The most challenging part of the experience was the feeling of social isolation, “stuck at home with no one to talk to”, and Dr Harman said this was a similar result to her earlier research on stay-at-home mothers.
But the men also faced suspicion out in the community, with fathers being interrogated in playgrounds and bullied out of parents’ rooms in shopping centres. Once their role as a parent was recognised, they were often given unsolicited and condescending advice from mothers on how to parent. Dr Harman’s earlier research has found single fathers have similar experiences.
In one respect, I’m grateful to society for looking out for children but not every man with a child is a paedophile.Dr Bronwyn Harman
“In one respect, I’m grateful to society for looking out for children but not every man with a child is a paedophile, we're treating them too suspiciously,” Dr Harman said. “And all we’re doing by mothers being condescending to fathers about the way they parent is reinforcing the idea that mothers are the only ones who know how to parent and making stereotypes stronger.”
Peter Tos, from Thornleigh in northern Sydney, is a stay-at-home father to two daughters: Mahli, 2, and newborn Scarlett. His wife Rebecca is currently on maternity leave but will return to work as chief executive of a digital marketing company while Peter will stay home until their youngest child is in school.
Mr Tos said the social isolation was what he’d struggled with most, but he’d “made peace with it”. He was less career-driven than his wife and had experience helping raise a much-younger brother when he was a teenager.

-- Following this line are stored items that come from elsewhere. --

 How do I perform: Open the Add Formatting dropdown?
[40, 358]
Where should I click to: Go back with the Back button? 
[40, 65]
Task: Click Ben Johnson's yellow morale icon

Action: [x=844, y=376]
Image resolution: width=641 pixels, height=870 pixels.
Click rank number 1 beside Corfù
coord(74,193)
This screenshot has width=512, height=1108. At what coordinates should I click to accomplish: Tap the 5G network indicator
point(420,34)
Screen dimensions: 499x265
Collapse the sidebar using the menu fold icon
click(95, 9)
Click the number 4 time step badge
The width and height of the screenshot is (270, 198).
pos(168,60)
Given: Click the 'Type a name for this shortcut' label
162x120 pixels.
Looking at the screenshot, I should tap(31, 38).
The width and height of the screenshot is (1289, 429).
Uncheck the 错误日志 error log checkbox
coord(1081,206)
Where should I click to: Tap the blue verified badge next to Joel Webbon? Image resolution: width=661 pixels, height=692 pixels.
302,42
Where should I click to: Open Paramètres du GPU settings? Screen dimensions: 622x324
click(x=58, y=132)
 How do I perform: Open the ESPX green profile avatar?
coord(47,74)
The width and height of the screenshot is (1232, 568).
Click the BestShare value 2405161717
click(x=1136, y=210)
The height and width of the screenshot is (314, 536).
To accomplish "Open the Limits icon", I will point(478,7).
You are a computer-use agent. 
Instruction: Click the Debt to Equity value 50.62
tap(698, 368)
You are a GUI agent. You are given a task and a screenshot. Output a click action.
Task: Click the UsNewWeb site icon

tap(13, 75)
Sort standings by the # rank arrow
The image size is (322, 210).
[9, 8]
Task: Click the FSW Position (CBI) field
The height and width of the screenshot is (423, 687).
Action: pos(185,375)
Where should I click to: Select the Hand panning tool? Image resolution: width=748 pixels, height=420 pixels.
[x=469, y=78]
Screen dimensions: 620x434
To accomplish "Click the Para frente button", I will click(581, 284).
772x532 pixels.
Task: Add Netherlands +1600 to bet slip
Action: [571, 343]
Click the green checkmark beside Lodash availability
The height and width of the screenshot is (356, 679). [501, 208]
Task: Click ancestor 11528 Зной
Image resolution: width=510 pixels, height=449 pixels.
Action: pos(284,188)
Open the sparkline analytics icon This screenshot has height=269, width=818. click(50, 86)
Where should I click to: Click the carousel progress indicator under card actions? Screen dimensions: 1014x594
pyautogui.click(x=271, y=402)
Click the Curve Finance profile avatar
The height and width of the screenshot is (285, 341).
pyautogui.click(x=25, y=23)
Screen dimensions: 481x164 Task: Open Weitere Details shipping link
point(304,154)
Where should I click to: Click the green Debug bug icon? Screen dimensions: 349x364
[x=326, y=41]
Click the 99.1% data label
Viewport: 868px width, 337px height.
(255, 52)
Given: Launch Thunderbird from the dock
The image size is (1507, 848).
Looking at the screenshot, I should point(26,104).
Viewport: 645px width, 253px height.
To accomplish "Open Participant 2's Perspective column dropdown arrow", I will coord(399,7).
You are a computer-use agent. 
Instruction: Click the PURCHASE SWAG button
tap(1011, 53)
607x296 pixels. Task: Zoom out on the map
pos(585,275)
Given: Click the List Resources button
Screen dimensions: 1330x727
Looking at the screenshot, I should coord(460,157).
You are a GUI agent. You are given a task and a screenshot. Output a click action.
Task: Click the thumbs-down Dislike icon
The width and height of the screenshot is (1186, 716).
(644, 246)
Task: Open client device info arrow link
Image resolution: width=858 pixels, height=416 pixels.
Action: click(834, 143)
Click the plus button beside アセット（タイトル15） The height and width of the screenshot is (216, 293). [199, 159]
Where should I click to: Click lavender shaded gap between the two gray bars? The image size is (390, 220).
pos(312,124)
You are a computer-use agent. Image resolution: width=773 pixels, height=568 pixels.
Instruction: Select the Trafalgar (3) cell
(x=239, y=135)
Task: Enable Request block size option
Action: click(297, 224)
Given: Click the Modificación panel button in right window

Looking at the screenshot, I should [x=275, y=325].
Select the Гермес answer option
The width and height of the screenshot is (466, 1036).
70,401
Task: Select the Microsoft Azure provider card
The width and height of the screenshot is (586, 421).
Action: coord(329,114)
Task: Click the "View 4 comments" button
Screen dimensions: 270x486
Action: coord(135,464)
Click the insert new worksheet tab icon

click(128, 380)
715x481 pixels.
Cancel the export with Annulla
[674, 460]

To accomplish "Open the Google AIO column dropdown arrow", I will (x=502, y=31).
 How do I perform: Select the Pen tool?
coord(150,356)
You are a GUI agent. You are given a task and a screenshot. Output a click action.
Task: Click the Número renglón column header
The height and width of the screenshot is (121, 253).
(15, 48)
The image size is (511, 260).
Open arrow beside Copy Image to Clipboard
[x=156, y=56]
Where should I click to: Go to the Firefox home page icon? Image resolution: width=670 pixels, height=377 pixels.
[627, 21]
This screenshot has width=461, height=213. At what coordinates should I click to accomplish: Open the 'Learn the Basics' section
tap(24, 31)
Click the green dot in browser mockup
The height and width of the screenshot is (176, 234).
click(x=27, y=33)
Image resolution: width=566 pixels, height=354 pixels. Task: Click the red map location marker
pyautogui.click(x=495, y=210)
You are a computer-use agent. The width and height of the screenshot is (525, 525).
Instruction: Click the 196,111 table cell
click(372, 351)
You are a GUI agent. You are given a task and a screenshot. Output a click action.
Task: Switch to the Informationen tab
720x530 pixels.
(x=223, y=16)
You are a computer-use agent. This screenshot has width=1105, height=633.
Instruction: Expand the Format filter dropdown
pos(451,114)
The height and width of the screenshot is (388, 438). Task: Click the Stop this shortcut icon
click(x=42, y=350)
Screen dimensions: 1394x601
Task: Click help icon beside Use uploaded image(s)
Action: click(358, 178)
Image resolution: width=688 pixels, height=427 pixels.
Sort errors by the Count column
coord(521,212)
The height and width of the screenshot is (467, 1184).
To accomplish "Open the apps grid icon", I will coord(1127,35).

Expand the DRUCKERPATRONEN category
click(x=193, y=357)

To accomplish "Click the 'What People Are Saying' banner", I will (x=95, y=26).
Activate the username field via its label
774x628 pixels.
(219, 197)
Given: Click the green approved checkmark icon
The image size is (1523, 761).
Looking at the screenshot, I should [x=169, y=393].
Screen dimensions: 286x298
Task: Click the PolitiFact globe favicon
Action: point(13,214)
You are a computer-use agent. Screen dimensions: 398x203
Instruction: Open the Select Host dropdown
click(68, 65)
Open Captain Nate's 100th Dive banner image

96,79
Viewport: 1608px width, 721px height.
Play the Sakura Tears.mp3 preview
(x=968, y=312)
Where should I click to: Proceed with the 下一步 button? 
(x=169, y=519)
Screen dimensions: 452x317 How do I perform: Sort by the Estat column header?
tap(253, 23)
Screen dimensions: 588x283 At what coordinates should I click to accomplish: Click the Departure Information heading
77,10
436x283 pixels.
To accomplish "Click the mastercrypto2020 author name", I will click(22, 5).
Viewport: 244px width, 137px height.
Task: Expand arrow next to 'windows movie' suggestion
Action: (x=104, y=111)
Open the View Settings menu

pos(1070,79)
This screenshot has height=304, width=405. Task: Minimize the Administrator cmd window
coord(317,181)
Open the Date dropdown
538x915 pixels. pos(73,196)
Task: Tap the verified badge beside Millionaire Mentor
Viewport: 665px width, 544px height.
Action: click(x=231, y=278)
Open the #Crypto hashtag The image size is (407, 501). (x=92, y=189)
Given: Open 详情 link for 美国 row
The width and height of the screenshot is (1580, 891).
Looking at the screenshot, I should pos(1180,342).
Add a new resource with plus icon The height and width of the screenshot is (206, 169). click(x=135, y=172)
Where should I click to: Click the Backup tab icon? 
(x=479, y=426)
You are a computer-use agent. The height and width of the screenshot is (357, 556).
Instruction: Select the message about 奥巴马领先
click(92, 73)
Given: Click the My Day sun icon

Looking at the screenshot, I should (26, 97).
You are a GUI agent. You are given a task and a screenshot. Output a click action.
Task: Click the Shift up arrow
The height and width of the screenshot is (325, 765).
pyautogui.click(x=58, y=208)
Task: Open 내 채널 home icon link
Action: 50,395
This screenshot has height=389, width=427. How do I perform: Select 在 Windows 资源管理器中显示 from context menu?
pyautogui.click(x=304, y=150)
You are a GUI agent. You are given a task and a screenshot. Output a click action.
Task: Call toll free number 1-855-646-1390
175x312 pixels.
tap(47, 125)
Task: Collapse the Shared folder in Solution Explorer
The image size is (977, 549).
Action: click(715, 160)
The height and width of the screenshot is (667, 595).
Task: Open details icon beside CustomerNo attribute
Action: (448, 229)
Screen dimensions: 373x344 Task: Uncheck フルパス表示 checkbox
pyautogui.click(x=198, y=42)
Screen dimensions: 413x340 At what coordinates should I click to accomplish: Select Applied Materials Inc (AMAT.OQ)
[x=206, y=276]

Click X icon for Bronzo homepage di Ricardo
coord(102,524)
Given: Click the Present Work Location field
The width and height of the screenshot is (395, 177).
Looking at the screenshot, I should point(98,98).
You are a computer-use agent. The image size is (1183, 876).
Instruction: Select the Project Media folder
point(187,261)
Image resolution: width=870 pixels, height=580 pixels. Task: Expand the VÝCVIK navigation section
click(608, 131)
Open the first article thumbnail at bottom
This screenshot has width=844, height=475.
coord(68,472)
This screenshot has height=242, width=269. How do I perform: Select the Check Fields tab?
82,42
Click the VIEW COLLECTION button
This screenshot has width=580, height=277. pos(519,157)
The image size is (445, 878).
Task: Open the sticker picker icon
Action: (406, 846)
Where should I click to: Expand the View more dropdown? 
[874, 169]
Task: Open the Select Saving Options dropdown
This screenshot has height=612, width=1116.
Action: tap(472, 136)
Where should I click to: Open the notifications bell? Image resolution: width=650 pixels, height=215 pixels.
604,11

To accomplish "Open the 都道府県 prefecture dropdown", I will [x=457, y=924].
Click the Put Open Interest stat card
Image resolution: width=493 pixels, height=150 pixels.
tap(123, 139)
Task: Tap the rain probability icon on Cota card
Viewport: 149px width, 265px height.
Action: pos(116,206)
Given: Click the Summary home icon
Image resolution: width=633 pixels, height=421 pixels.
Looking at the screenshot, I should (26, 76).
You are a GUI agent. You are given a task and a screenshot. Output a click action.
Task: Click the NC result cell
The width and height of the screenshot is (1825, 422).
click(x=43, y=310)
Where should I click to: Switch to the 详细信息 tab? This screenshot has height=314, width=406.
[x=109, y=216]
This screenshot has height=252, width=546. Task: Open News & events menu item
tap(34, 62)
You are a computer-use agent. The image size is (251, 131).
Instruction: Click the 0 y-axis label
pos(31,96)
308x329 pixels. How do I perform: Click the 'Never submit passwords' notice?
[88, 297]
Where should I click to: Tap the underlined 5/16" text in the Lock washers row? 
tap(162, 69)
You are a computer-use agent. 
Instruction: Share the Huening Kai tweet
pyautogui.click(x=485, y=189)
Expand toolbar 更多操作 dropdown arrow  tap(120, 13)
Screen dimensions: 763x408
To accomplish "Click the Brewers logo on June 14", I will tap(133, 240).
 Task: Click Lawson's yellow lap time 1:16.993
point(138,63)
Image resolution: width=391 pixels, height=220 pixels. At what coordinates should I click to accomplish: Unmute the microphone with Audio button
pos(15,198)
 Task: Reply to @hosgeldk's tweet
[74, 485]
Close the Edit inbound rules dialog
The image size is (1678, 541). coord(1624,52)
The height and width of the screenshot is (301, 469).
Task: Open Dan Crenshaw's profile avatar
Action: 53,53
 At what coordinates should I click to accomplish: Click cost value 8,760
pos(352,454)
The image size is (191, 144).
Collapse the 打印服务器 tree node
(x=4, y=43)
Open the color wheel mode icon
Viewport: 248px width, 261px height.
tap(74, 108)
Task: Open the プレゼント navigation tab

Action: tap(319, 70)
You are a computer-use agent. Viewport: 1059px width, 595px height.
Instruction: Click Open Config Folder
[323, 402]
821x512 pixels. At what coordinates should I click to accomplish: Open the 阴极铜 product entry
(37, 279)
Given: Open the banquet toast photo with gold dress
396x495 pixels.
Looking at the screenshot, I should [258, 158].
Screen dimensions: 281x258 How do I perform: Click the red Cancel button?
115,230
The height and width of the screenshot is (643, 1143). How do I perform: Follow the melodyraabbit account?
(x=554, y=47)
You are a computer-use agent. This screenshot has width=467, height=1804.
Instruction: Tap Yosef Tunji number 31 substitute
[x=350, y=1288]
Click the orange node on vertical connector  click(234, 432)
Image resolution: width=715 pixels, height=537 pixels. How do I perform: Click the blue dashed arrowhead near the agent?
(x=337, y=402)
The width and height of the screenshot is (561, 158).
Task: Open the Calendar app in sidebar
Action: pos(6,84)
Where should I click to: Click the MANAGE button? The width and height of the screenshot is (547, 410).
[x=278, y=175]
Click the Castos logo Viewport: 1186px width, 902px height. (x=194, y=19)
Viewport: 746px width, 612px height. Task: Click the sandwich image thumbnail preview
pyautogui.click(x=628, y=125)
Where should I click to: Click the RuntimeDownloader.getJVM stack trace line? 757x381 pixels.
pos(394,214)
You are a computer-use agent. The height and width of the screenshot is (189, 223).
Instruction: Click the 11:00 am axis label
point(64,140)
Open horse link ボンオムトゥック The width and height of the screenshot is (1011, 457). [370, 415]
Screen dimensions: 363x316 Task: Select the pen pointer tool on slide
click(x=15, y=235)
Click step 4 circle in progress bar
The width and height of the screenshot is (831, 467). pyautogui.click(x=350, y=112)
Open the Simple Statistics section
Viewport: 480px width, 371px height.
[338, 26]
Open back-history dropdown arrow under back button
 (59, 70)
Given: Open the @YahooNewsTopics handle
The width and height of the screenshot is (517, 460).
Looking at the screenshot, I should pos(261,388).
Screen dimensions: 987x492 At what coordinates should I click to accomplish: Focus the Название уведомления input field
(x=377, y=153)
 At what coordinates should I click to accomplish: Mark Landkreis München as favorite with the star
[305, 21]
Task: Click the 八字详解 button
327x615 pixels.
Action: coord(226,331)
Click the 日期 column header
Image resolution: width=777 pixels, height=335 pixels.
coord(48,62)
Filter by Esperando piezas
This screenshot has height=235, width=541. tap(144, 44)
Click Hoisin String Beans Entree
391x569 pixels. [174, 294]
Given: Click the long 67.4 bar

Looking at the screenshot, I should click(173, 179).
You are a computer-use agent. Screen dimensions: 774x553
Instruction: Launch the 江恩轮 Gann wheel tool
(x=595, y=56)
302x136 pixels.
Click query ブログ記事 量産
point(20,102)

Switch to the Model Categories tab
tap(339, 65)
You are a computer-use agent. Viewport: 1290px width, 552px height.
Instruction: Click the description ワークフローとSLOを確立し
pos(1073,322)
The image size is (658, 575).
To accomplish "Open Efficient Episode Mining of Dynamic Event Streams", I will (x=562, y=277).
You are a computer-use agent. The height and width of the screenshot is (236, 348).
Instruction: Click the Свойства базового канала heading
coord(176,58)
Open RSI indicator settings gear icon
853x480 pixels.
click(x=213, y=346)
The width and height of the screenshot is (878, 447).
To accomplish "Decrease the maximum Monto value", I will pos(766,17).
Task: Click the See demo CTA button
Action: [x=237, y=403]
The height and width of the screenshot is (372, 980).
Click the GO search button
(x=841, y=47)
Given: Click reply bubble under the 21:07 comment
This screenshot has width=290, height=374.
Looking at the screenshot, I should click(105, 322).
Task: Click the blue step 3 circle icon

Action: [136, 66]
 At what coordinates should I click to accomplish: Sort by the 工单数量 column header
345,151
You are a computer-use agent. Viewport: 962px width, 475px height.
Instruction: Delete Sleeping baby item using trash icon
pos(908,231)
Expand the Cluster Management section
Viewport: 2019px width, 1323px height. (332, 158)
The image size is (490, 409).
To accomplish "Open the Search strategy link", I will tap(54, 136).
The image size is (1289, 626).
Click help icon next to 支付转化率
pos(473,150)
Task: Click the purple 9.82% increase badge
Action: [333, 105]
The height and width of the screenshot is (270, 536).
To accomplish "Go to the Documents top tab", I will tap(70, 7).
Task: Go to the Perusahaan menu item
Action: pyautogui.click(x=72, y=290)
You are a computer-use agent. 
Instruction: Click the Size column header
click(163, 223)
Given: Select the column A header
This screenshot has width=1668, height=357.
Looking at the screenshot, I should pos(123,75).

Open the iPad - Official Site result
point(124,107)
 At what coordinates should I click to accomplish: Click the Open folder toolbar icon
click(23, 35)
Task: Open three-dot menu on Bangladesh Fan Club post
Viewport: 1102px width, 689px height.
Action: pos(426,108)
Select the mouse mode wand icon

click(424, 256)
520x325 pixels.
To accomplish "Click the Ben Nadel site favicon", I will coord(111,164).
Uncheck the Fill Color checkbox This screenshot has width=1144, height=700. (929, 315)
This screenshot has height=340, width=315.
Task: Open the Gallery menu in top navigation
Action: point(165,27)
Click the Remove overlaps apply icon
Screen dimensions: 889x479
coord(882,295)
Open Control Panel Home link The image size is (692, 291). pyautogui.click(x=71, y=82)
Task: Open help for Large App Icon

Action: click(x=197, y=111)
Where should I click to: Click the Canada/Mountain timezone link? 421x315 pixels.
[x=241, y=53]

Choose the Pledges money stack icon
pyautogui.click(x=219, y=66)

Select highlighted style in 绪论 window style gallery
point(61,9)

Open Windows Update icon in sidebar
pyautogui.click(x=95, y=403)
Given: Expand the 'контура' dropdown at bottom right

Mr Tos said he was lucky to have avoided any active suspicion when out and about with Mahli, but was careful with his behaviour.
“For my own sake I try not to put myself in that situation,” he said. “I don’t get my phone out to take photos when my daughter is dancing or swimming because there might be other kids in the background and I always try to introduce myself, but that’s me going out of my way whereas I don’t know that women have to.”
Dr Harman suggested there should be more dads-only parenting classes and dads-only playgroups. “When you have classes both mum and dad present the mothers take precedence, fathers feel looked down upon as stupid,” she said. She agreed it was the flipside to what women experience in many other spheres of life.
Mr Tos said he didn’t feel he belonged when he went to his local parent group – traditionally called a mother’s group - at the early childhood health centre. The mothers themselves were “always lovely” and he wasn’t excluded, but the course design and facilitator's questions was aimed at mothers.
However, Mr Tos said he would prefer mixed-gender environments that were truly inclusive.